- Required action
For every line in the data below that contains "heading", copy the line.

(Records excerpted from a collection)
* * * *

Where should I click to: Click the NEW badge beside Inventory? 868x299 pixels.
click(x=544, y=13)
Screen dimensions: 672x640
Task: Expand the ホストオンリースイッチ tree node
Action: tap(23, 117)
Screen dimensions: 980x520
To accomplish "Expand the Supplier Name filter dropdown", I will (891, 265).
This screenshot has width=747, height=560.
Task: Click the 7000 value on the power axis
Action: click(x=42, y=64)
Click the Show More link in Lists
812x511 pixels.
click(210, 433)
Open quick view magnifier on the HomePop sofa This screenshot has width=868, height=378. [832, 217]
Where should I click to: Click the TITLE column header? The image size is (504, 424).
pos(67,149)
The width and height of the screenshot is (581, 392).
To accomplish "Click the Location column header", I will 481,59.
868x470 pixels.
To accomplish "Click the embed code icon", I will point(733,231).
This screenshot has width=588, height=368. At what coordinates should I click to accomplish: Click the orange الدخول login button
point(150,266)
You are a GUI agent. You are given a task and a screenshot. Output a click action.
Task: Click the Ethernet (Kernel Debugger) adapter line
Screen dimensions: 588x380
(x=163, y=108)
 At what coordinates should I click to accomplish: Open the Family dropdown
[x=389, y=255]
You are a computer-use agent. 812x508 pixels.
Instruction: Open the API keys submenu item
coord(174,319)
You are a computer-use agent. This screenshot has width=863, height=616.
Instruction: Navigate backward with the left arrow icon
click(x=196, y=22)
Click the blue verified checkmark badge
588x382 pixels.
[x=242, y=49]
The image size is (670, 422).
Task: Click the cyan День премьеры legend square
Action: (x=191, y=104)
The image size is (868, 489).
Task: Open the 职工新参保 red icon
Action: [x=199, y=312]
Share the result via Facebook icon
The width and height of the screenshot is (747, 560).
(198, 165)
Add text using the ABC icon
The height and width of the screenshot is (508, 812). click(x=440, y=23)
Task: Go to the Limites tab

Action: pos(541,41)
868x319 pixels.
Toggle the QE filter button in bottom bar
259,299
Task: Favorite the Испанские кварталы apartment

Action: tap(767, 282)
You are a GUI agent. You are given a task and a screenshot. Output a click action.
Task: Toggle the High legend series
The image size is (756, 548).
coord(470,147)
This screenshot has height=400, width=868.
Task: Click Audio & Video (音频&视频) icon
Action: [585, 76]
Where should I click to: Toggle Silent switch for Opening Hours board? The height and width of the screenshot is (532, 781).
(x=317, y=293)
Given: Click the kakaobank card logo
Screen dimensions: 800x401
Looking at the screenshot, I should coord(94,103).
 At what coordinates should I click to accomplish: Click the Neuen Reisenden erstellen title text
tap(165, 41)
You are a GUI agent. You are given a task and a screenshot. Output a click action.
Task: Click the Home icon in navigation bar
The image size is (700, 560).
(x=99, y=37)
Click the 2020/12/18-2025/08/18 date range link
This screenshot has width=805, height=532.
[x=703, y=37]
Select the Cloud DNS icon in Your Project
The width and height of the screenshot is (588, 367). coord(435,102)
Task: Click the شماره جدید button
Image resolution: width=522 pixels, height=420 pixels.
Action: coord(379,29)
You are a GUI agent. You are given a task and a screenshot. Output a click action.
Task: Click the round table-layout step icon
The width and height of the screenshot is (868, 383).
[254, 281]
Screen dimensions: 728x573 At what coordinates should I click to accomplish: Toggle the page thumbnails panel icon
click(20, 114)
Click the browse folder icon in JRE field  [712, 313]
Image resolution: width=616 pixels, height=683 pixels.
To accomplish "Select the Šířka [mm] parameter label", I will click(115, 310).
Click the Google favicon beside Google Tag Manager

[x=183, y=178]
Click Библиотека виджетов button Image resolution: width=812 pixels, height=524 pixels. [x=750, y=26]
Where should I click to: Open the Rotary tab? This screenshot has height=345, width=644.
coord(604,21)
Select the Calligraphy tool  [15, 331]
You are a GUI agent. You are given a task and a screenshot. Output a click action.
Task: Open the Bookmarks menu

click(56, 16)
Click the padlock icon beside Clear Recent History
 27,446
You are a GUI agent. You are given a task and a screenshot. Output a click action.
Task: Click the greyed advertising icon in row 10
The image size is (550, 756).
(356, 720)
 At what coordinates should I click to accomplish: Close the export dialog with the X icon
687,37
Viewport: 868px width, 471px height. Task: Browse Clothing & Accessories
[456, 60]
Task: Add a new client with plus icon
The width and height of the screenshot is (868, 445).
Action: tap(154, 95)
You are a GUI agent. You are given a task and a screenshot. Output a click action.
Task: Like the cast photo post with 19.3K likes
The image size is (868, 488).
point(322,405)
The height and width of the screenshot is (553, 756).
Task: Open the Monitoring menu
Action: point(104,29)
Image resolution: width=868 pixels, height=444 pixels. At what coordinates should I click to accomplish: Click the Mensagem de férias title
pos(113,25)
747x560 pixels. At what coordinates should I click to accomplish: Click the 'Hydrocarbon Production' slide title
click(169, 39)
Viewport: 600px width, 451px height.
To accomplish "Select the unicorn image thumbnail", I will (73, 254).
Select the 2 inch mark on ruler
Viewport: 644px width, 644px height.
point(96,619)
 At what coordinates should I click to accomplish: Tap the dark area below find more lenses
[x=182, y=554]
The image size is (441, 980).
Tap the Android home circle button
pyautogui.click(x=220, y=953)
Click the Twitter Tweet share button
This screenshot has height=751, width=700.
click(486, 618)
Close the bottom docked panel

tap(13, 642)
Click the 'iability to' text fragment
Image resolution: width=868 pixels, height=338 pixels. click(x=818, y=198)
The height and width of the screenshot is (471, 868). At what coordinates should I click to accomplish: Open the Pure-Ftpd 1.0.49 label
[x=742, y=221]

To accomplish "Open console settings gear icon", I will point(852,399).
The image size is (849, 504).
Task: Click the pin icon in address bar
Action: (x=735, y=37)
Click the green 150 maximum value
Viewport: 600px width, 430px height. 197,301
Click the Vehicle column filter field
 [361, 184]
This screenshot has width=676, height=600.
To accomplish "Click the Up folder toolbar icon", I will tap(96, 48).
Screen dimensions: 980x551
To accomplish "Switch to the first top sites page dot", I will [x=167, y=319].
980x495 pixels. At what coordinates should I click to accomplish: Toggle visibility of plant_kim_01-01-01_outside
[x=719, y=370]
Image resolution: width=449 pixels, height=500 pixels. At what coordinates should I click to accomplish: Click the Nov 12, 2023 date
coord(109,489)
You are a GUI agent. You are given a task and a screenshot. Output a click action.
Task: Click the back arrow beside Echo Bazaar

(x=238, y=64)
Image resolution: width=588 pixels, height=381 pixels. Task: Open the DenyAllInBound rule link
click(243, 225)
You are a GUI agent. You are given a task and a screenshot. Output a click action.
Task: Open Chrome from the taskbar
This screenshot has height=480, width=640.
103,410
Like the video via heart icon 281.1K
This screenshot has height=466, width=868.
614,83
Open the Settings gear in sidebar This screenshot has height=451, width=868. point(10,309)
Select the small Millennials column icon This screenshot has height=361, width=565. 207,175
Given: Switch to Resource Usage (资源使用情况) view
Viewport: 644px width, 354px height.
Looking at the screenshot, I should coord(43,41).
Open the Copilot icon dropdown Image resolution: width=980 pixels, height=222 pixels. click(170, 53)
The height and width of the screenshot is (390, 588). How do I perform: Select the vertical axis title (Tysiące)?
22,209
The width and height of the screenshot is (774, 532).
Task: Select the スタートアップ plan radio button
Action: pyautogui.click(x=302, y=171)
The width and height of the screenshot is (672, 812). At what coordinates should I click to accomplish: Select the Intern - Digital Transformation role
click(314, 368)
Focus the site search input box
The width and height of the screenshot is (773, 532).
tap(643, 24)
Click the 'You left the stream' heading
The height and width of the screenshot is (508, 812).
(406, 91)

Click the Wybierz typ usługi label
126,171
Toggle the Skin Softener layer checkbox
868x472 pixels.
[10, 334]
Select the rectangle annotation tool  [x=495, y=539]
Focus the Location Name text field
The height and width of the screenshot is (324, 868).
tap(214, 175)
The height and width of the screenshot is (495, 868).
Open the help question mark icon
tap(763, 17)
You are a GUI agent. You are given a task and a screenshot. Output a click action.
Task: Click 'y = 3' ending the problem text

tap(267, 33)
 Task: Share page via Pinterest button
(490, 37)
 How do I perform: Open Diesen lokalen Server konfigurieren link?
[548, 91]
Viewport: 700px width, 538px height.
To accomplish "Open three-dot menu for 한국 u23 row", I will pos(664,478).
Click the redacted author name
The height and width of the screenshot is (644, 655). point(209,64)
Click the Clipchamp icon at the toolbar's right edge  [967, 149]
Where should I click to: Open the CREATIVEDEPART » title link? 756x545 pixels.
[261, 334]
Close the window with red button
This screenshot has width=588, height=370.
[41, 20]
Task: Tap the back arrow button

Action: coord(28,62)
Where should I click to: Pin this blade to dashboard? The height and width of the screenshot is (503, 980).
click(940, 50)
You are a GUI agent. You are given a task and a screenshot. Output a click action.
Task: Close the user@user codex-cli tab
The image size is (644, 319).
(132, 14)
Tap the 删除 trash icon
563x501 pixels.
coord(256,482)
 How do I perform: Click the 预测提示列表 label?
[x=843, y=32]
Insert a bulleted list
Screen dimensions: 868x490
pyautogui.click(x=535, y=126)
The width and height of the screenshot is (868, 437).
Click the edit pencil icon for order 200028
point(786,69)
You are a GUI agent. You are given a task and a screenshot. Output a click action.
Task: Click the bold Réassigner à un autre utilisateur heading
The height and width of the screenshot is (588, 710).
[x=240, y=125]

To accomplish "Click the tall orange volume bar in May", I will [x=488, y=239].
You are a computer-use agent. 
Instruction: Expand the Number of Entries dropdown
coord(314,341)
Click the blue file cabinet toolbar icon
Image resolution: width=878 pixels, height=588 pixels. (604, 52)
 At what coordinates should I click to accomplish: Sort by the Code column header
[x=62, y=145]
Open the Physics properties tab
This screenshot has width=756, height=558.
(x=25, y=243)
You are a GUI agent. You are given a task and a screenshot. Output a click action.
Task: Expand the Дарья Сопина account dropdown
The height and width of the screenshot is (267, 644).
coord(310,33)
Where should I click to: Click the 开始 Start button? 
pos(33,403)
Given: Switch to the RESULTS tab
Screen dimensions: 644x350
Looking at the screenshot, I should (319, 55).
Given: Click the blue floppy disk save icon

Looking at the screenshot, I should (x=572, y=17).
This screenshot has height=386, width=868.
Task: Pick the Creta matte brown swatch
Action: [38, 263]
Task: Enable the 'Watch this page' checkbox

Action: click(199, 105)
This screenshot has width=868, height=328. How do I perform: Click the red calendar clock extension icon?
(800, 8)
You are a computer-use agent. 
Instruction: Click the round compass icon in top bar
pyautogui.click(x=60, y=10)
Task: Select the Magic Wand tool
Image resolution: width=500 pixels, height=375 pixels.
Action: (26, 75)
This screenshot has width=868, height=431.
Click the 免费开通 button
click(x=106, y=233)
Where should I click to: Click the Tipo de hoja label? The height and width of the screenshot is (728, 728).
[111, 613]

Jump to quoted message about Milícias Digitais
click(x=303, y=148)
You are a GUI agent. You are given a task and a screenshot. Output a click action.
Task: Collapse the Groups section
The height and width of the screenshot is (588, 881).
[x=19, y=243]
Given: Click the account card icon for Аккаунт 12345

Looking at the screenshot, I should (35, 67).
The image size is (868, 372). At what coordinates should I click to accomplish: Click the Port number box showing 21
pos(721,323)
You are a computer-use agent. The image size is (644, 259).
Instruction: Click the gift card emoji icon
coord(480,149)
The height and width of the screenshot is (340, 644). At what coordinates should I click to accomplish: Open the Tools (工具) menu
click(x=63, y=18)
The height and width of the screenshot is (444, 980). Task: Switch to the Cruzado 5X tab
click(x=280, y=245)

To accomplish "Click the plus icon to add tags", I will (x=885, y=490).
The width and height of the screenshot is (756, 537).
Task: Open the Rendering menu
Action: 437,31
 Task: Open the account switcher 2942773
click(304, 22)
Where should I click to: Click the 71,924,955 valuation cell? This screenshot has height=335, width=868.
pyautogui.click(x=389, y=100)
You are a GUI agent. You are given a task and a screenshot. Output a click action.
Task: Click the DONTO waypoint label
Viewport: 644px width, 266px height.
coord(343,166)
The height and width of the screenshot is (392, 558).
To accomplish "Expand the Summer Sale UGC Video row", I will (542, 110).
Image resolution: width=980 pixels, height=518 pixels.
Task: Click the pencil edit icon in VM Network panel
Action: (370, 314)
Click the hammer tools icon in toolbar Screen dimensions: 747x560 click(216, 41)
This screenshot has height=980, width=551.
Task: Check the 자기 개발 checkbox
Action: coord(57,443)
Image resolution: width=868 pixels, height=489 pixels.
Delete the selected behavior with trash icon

* * * *

- Solution for this problem
Click the 'You left the stream' heading
Task: Click the bold Réassigner à un autre utilisateur heading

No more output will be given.